- Exercise aim:
Whatever follows the line containing "The height and width of the screenshot is (439, 857)." in the listing below should be printed exactly, along with that line itself.

BEGIN Dataset records

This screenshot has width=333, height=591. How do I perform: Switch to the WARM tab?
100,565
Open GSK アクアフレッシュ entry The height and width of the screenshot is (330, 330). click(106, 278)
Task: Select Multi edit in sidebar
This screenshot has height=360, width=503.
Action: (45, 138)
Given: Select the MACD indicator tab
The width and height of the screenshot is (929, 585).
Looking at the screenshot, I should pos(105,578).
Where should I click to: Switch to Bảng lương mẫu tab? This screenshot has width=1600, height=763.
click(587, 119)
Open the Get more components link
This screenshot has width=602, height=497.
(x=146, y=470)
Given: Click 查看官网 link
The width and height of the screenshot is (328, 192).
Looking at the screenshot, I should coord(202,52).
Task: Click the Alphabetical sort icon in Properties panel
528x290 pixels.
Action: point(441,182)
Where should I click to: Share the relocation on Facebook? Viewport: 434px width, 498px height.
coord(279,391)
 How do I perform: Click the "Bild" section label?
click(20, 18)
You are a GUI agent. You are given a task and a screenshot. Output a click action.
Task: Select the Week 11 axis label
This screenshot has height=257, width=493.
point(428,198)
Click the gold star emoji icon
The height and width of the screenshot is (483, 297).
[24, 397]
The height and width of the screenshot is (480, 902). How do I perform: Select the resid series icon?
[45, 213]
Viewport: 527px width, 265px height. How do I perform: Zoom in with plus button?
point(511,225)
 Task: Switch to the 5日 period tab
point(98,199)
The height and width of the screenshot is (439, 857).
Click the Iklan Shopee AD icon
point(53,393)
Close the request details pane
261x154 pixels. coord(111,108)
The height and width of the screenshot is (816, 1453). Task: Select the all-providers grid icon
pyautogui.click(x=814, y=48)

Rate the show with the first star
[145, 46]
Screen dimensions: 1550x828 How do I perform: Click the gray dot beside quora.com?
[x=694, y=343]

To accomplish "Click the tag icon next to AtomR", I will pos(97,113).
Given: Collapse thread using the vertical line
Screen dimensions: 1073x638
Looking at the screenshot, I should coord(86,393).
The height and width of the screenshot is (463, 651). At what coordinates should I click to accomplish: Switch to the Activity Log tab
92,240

END Dataset records

- Task result:
The height and width of the screenshot is (439, 857).
Click the Iklan Shopee AD icon
point(53,393)
Close the request details pane
261x154 pixels. coord(111,108)
The height and width of the screenshot is (816, 1453). Task: Select the all-providers grid icon
pyautogui.click(x=814, y=48)

Rate the show with the first star
[145, 46]
Screen dimensions: 1550x828 How do I perform: Click the gray dot beside quora.com?
[x=694, y=343]

To accomplish "Click the tag icon next to AtomR", I will pos(97,113).
Given: Collapse thread using the vertical line
Screen dimensions: 1073x638
Looking at the screenshot, I should coord(86,393).
The height and width of the screenshot is (463, 651). At what coordinates should I click to accomplish: Switch to the Activity Log tab
92,240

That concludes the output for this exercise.